SUPPLIED ENTRIES below:

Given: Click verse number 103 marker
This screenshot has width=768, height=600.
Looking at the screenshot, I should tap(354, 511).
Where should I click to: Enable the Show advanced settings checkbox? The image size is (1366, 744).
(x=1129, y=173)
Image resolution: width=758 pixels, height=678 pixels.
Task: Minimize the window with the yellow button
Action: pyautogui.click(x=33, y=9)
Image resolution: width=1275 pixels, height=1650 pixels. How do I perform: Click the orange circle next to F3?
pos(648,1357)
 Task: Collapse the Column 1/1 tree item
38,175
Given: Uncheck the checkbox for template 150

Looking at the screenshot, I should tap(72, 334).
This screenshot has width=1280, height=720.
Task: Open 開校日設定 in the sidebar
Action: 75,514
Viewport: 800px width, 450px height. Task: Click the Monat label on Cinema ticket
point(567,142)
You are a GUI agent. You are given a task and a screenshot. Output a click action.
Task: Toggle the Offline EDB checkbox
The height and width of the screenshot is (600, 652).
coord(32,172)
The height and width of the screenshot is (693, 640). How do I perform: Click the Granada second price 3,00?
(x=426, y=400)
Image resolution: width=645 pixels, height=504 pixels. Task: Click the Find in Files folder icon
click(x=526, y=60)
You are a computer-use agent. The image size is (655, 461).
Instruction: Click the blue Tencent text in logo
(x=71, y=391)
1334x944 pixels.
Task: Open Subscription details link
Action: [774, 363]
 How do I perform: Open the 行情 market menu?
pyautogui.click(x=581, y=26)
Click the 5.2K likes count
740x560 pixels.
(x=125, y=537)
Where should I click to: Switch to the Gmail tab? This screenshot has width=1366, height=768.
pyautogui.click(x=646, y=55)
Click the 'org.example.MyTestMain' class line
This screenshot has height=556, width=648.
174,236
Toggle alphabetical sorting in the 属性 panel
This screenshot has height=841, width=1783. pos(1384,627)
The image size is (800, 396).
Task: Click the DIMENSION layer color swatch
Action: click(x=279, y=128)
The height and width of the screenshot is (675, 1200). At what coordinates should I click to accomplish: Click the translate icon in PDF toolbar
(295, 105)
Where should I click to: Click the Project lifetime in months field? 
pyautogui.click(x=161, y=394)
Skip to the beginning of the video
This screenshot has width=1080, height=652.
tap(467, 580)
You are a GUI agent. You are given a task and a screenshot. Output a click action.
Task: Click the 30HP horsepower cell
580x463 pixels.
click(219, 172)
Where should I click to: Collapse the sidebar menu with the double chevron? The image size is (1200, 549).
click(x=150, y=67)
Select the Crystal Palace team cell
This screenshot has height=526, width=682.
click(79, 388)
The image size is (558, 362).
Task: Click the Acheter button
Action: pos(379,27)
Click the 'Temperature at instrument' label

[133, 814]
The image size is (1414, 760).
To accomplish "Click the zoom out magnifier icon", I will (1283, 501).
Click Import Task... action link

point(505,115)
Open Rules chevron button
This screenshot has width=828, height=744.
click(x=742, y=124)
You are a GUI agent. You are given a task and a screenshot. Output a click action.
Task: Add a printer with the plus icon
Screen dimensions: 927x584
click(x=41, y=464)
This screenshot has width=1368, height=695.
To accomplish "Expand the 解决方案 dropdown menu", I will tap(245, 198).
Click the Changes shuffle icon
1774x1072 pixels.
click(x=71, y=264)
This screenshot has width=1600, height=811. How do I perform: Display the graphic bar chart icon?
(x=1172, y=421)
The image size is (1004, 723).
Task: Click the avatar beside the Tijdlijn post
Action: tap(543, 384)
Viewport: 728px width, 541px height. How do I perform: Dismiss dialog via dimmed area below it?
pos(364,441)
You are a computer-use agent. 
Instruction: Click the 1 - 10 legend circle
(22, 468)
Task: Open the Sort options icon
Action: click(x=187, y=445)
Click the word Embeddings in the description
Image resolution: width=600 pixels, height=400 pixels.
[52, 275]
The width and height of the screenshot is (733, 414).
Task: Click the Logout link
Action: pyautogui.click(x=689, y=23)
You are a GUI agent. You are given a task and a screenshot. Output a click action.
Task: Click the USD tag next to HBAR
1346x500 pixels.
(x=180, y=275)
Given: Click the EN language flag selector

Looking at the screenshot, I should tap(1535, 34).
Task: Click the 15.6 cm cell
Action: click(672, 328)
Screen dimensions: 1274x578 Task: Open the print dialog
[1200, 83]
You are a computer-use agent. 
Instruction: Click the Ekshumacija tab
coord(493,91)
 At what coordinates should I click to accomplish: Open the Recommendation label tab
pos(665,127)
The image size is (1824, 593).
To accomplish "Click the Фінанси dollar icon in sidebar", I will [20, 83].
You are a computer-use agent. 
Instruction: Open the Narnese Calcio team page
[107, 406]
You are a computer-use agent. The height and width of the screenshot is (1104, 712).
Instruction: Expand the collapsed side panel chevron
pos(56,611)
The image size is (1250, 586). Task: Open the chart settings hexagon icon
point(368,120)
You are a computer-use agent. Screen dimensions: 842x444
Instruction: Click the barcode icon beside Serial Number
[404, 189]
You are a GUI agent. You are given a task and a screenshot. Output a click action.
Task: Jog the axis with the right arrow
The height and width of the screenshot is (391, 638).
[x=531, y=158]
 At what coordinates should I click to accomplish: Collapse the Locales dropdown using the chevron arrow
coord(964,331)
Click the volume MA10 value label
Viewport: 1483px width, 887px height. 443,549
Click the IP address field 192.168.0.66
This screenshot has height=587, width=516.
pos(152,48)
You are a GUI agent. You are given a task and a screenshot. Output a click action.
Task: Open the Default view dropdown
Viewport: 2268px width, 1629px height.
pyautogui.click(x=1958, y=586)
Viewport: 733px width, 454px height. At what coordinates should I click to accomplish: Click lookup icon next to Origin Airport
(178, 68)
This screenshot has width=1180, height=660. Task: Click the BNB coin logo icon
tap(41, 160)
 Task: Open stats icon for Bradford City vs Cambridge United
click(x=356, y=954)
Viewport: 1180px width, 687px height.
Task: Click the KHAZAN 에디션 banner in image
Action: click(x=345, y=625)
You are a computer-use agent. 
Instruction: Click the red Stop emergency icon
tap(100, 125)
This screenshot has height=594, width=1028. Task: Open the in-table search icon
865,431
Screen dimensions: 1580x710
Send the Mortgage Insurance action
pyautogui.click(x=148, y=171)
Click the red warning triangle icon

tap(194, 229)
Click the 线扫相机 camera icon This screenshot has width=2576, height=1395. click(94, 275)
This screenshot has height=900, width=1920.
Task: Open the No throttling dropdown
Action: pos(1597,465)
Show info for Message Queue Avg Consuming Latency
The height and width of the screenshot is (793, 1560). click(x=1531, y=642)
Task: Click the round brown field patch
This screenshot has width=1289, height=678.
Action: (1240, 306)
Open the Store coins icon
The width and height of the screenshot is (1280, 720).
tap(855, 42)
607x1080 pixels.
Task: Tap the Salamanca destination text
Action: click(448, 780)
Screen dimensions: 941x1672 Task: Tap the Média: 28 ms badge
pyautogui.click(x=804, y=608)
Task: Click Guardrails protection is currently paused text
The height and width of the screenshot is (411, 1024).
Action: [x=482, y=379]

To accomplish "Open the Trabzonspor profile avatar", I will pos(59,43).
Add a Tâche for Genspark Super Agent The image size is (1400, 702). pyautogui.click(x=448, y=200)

End of SUPPLIED ENTRIES.

*EXERCISE PROMPT*. Give again each line shown above, keeping every word as it is.

*THE COMPLETED TASK*.
Given: Click verse number 103 marker
This screenshot has width=768, height=600.
Looking at the screenshot, I should tap(354, 511).
Where should I click to: Enable the Show advanced settings checkbox? The image size is (1366, 744).
(x=1129, y=173)
Image resolution: width=758 pixels, height=678 pixels.
Task: Minimize the window with the yellow button
Action: pyautogui.click(x=33, y=9)
Image resolution: width=1275 pixels, height=1650 pixels. How do I perform: Click the orange circle next to F3?
pos(648,1357)
 Task: Collapse the Column 1/1 tree item
38,175
Given: Uncheck the checkbox for template 150

Looking at the screenshot, I should tap(72, 334).
This screenshot has width=1280, height=720.
Task: Open 開校日設定 in the sidebar
Action: 75,514
Viewport: 800px width, 450px height. Task: Click the Monat label on Cinema ticket
point(567,142)
You are a GUI agent. You are given a task and a screenshot. Output a click action.
Task: Toggle the Offline EDB checkbox
The height and width of the screenshot is (600, 652).
coord(32,172)
The height and width of the screenshot is (693, 640). How do I perform: Click the Granada second price 3,00?
(x=426, y=400)
Image resolution: width=645 pixels, height=504 pixels. Task: Click the Find in Files folder icon
click(x=526, y=60)
You are a computer-use agent. The image size is (655, 461).
Instruction: Click the blue Tencent text in logo
(x=71, y=391)
1334x944 pixels.
Task: Open Subscription details link
Action: [774, 363]
 How do I perform: Open the 行情 market menu?
pyautogui.click(x=581, y=26)
Click the 5.2K likes count
740x560 pixels.
(x=125, y=537)
Where should I click to: Switch to the Gmail tab? This screenshot has width=1366, height=768.
pyautogui.click(x=646, y=55)
Click the 'org.example.MyTestMain' class line
This screenshot has height=556, width=648.
174,236
Toggle alphabetical sorting in the 属性 panel
This screenshot has height=841, width=1783. pos(1384,627)
The image size is (800, 396).
Task: Click the DIMENSION layer color swatch
Action: click(x=279, y=128)
The height and width of the screenshot is (675, 1200). At what coordinates should I click to accomplish: Click the translate icon in PDF toolbar
(295, 105)
Where should I click to: Click the Project lifetime in months field? 
pyautogui.click(x=161, y=394)
Skip to the beginning of the video
This screenshot has width=1080, height=652.
tap(467, 580)
You are a GUI agent. You are given a task and a screenshot. Output a click action.
Task: Click the 30HP horsepower cell
580x463 pixels.
click(219, 172)
Where should I click to: Collapse the sidebar menu with the double chevron? The image size is (1200, 549).
click(x=150, y=67)
Select the Crystal Palace team cell
This screenshot has height=526, width=682.
click(79, 388)
The image size is (558, 362).
Task: Click the Acheter button
Action: pos(379,27)
Click the 'Temperature at instrument' label

[133, 814]
The image size is (1414, 760).
To accomplish "Click the zoom out magnifier icon", I will (1283, 501).
Click Import Task... action link

point(505,115)
Open Rules chevron button
This screenshot has width=828, height=744.
click(x=742, y=124)
You are a GUI agent. You are given a task and a screenshot. Output a click action.
Task: Add a printer with the plus icon
Screen dimensions: 927x584
click(x=41, y=464)
This screenshot has width=1368, height=695.
To accomplish "Expand the 解决方案 dropdown menu", I will tap(245, 198).
Click the Changes shuffle icon
1774x1072 pixels.
click(x=71, y=264)
This screenshot has width=1600, height=811. How do I perform: Display the graphic bar chart icon?
(x=1172, y=421)
The image size is (1004, 723).
Task: Click the avatar beside the Tijdlijn post
Action: tap(543, 384)
Viewport: 728px width, 541px height. How do I perform: Dismiss dialog via dimmed area below it?
pos(364,441)
You are a computer-use agent. 
Instruction: Click the 1 - 10 legend circle
(22, 468)
Task: Open the Sort options icon
Action: click(x=187, y=445)
Click the word Embeddings in the description
Image resolution: width=600 pixels, height=400 pixels.
[52, 275]
The width and height of the screenshot is (733, 414).
Task: Click the Logout link
Action: pyautogui.click(x=689, y=23)
You are a GUI agent. You are given a task and a screenshot. Output a click action.
Task: Click the USD tag next to HBAR
1346x500 pixels.
(x=180, y=275)
Given: Click the EN language flag selector

Looking at the screenshot, I should tap(1535, 34).
Task: Click the 15.6 cm cell
Action: click(672, 328)
Screen dimensions: 1274x578 Task: Open the print dialog
[1200, 83]
You are a computer-use agent. 
Instruction: Click the Ekshumacija tab
coord(493,91)
 At what coordinates should I click to accomplish: Open the Recommendation label tab
pos(665,127)
The image size is (1824, 593).
To accomplish "Click the Фінанси dollar icon in sidebar", I will [20, 83].
You are a computer-use agent. 
Instruction: Open the Narnese Calcio team page
[107, 406]
You are a computer-use agent. The height and width of the screenshot is (1104, 712).
Instruction: Expand the collapsed side panel chevron
pos(56,611)
The image size is (1250, 586). Task: Open the chart settings hexagon icon
point(368,120)
You are a computer-use agent. Screen dimensions: 842x444
Instruction: Click the barcode icon beside Serial Number
[404, 189]
You are a GUI agent. You are given a task and a screenshot. Output a click action.
Task: Jog the axis with the right arrow
The height and width of the screenshot is (391, 638).
[x=531, y=158]
 At what coordinates should I click to accomplish: Collapse the Locales dropdown using the chevron arrow
coord(964,331)
Click the volume MA10 value label
Viewport: 1483px width, 887px height. 443,549
Click the IP address field 192.168.0.66
This screenshot has height=587, width=516.
pos(152,48)
You are a GUI agent. You are given a task and a screenshot. Output a click action.
Task: Open the Default view dropdown
Viewport: 2268px width, 1629px height.
pyautogui.click(x=1958, y=586)
Viewport: 733px width, 454px height. At what coordinates should I click to accomplish: Click lookup icon next to Origin Airport
(178, 68)
This screenshot has width=1180, height=660. Task: Click the BNB coin logo icon
tap(41, 160)
 Task: Open stats icon for Bradford City vs Cambridge United
click(x=356, y=954)
Viewport: 1180px width, 687px height.
Task: Click the KHAZAN 에디션 banner in image
Action: click(x=345, y=625)
You are a computer-use agent. 
Instruction: Click the red Stop emergency icon
tap(100, 125)
This screenshot has height=594, width=1028. Task: Open the in-table search icon
865,431
Screen dimensions: 1580x710
Send the Mortgage Insurance action
pyautogui.click(x=148, y=171)
Click the red warning triangle icon

tap(194, 229)
Click the 线扫相机 camera icon This screenshot has width=2576, height=1395. click(94, 275)
This screenshot has height=900, width=1920.
Task: Open the No throttling dropdown
Action: pos(1597,465)
Show info for Message Queue Avg Consuming Latency
The height and width of the screenshot is (793, 1560). click(x=1531, y=642)
Task: Click the round brown field patch
This screenshot has width=1289, height=678.
Action: (1240, 306)
Open the Store coins icon
The width and height of the screenshot is (1280, 720).
tap(855, 42)
607x1080 pixels.
Task: Tap the Salamanca destination text
Action: click(448, 780)
Screen dimensions: 941x1672 Task: Tap the Média: 28 ms badge
pyautogui.click(x=804, y=608)
Task: Click Guardrails protection is currently paused text
The height and width of the screenshot is (411, 1024).
Action: [x=482, y=379]

To accomplish "Open the Trabzonspor profile avatar", I will pos(59,43).
Add a Tâche for Genspark Super Agent The image size is (1400, 702). pyautogui.click(x=448, y=200)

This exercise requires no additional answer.